Lol... The wait continues..guess ill have to keep monkey arming my camera into portrait position for now. :


----------



## YoungStudios (Apr 26, 2012)

DavidRiesenberg said:


> > What the hell is up with Canon? Man, if only my entire professional SLR / DLSR system was not built of Canon stuff.... I've been a "Canon Man" for nearly 25 years, but I'd ditch it all in a second if I could afford to. I know at least one very well known (both him and his father) action sports / landscape photographer that is considering jumping ship. Between the MkIII, and the 1 DX, and I don't even know what problems or delays Canon is having, or will have, with their Cinema bodies / lenses, etc. All we see from Canon are patents for new lens designs, it seems they want to, on paper, lock up designs. Mean time, their products as of late are delayed with out any explanation, or showing up with flaws, etc.
> >
> > I must say, as a professional shooter and career long Canon guy, I am very, very disappointed.
> 
> ...



Yes, you are right. I am just frustrated, like so many seem to be.


----------



## Drizzt321 (Apr 26, 2012)

ntranc19 said:


> Canon should be ready for everything when they announced a brand new camera. Yeah im disappointed. 1dx delayed, 5d mark 3 has some problems, and now the grip



I'm definitely disappointed in the lack of appearance of the 1D-X, even though I wasn't planning on buying one. Definitely a major issue for a lot of pros. For the 5d3? Nah, I'm fine. Came out pretty close to announcement, maybe a few minor issues for most people, and IMHO the 'light leak' thing is way overblown. I have been thinking about gripping my 5d3 (didn't get one for my 5d2), so I'm sorta disappointed it's delayed, but it's not killing me since I'm used to not having one.


----------



## takoman46 (Apr 26, 2012)

Noooooooooooooo.......


----------



## nikkito (Apr 26, 2012)

Canon is delaying the release of a product??? NO WAY. THIS CAN'T BE HAPPENING


----------



## bkorcel (Apr 26, 2012)

No worries. They are running on the lunar calendar which puts them on schedule.


----------



## hhelmbold (Apr 26, 2012)

I don't think jumping ship will solve anything... It might rock your boat for a journey or two until you see another ship coming by. But what annoys me the most is that Canon is coming across as ignorant and arrogant at the moment. Sure delays happen, but with reasons. If there was at least some communication it would also help - but Canon is extremely tight lipped and this makes everyone expect the worst that there are going to be major problems with the 1D X or the battery grips or the batteries or the lenses... Just tell us what is causing the delays!


----------



## KurtStevens (Apr 26, 2012)

Boo indeed, but I do like the term monkey arming. :|


----------



## clicstudio (Apr 26, 2012)

*Major BS!*

This is Crap... While Nikon is on schedule releasing great stuff, Canon releases defective and late equipment...
I've been waiting for my 1DX and 24-70II for months now... Canon chooses to put their effort on Cinema and consumer cameras forgetting about the pros that made Canon what it is today.
I am very pissed off...


----------



## DavidRiesenberg (Apr 26, 2012)

*Re: Major BS!*



clicstudio said:


> This is Crap... While Nikon is on schedule releasing great stuff, Canon releases defective and late equipment...

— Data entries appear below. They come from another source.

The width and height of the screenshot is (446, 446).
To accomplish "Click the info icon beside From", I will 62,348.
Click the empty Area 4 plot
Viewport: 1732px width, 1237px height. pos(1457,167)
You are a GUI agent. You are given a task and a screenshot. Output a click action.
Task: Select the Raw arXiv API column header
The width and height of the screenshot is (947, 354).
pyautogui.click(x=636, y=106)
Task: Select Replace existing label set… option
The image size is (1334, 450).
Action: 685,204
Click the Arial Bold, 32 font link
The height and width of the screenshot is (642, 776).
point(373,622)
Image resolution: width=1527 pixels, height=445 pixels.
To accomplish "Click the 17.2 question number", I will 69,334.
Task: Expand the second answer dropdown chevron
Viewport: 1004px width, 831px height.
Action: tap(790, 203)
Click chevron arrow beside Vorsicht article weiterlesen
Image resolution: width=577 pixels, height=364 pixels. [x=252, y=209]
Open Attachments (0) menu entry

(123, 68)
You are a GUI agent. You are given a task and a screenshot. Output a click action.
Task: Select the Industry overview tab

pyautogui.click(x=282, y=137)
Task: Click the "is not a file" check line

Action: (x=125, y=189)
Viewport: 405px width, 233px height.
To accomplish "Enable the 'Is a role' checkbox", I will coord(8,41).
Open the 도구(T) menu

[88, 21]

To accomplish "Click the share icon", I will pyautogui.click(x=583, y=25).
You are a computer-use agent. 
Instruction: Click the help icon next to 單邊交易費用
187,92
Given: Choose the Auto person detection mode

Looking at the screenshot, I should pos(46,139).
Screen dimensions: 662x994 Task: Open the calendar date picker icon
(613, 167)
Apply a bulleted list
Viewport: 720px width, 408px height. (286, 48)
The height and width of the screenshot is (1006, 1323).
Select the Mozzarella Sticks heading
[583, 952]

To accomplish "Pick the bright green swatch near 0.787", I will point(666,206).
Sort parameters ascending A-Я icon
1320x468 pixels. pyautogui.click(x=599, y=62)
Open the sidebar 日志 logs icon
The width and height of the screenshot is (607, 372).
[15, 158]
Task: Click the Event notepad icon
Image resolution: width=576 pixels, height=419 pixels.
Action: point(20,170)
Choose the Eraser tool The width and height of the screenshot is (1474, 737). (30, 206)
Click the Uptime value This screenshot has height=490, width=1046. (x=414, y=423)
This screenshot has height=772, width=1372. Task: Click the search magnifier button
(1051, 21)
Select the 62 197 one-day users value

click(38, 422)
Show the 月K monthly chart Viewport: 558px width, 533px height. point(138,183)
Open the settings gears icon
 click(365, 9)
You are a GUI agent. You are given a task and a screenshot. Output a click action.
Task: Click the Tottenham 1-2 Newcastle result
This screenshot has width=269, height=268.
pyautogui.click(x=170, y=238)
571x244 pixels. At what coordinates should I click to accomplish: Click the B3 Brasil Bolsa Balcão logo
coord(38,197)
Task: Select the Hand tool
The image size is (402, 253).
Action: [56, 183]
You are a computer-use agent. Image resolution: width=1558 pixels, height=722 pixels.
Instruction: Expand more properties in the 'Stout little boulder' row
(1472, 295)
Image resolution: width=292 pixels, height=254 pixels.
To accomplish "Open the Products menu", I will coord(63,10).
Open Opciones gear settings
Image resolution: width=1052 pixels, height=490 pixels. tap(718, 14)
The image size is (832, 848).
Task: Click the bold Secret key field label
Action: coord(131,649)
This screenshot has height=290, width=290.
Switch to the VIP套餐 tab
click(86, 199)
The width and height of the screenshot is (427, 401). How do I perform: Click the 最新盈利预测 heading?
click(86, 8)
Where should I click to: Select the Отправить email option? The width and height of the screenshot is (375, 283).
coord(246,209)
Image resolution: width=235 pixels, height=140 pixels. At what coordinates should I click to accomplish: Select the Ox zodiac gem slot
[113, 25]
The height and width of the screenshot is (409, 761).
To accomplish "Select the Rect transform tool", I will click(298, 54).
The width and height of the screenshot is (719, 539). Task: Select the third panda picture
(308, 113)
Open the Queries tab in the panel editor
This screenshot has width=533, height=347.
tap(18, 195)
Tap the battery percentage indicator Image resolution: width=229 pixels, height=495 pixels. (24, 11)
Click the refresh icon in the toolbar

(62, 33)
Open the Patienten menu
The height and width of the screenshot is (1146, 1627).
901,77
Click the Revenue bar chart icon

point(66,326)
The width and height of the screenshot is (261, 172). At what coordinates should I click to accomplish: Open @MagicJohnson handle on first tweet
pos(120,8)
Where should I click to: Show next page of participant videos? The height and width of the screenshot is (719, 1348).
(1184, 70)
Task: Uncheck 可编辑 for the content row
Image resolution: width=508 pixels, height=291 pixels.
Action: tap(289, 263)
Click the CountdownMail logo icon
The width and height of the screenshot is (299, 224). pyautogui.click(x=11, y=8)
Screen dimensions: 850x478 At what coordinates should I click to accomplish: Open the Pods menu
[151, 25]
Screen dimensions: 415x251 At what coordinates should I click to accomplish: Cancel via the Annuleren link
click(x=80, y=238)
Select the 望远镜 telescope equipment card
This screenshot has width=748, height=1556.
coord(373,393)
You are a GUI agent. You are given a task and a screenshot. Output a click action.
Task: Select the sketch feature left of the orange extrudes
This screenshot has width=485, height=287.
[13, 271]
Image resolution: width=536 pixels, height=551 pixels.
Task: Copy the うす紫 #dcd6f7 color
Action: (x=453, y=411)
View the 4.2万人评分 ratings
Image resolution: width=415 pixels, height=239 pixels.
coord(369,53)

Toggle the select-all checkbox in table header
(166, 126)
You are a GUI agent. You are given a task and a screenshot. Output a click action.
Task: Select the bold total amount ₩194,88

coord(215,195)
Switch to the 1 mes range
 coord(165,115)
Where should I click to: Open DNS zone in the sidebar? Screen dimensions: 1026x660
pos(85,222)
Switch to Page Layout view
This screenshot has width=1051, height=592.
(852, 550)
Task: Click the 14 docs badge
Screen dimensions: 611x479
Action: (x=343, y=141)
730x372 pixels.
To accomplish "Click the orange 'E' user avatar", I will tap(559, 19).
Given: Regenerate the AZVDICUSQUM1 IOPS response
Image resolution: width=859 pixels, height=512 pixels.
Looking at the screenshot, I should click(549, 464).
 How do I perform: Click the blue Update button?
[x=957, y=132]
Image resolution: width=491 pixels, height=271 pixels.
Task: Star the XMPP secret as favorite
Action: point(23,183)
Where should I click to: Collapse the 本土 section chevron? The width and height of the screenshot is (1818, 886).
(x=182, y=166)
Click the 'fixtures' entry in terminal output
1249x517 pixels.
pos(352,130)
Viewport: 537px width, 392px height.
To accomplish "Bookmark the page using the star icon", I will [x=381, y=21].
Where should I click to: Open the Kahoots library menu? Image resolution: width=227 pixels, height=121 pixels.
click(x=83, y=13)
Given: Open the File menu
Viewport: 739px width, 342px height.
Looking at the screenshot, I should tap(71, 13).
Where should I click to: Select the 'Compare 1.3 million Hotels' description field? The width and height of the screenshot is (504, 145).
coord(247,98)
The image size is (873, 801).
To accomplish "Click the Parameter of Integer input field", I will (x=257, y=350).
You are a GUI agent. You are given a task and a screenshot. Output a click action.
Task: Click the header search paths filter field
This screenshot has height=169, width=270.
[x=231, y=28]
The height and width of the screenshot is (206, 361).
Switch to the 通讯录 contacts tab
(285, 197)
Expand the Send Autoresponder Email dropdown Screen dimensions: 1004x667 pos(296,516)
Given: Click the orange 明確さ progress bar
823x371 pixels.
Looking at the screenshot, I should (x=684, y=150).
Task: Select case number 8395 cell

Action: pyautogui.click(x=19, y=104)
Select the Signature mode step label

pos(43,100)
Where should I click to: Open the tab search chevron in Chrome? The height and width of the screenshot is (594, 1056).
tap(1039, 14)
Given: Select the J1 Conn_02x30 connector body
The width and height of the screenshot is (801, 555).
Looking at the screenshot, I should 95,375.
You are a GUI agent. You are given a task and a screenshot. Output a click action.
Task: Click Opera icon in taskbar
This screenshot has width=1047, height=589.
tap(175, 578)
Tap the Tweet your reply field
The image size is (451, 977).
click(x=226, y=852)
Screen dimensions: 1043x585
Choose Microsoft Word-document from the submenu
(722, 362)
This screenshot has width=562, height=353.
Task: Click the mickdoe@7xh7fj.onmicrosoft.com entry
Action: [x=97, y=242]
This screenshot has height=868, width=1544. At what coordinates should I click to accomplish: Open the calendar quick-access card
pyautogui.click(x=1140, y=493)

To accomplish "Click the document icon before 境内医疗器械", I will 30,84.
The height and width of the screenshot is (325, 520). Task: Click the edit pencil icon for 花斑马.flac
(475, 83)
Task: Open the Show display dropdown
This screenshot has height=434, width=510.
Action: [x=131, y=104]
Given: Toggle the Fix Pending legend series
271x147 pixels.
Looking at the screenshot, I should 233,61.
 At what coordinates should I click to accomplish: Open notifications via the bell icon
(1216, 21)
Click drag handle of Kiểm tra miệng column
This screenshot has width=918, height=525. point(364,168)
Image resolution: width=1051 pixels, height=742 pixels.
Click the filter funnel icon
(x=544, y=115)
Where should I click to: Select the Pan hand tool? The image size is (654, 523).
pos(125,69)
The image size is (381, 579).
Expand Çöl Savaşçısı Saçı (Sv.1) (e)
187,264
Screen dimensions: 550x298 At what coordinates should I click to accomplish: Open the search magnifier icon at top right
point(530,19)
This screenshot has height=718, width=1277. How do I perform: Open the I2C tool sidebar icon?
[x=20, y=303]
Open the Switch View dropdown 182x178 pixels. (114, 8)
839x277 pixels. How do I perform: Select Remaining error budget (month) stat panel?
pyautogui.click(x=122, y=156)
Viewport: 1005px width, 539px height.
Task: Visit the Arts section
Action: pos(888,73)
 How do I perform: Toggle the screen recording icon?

Good luck with finding a D800.


----------



## swrightgfx (Apr 27, 2012)

It is delayed because of all the Canon techs having to work double-time to correct the non-issue "issue" people decided to complain about here, probably. Little did those complainers know that in the not too distant future there will no doubt be third-party LCD battery grips, thus solving the light leak "issue," even when used outside the specified EV range.


----------



## cayenne (May 14, 2012)

Any updates on the battery grip release date?/


C


----------



## pwp (May 14, 2012)

Don't worry, the eBay Chinese $60 knockoffs should be showing up shortly. With any luck it will beat the genuine grip to market. I don't mind the eBay grips. 

Going back a few years the genuine grip for a 40D died and was replaced with an eBay knockoff, it still works perfectly for my daughter. I destroyed the tripod thread in a 5D classic grip years ago and it would have cost $160 to have repaired so I tried an eBay knockoff which was indistinguishable from the genuine except for branding. It banged around in my bag for years and probably did over 200k shutter actuations before being passed on to a friend who uses it on a daily basis. 

So in my limited experience, the knockoffs build quality, switchgear, buttons etc are perfectly fine. I'm just going to buy whichever comes out first.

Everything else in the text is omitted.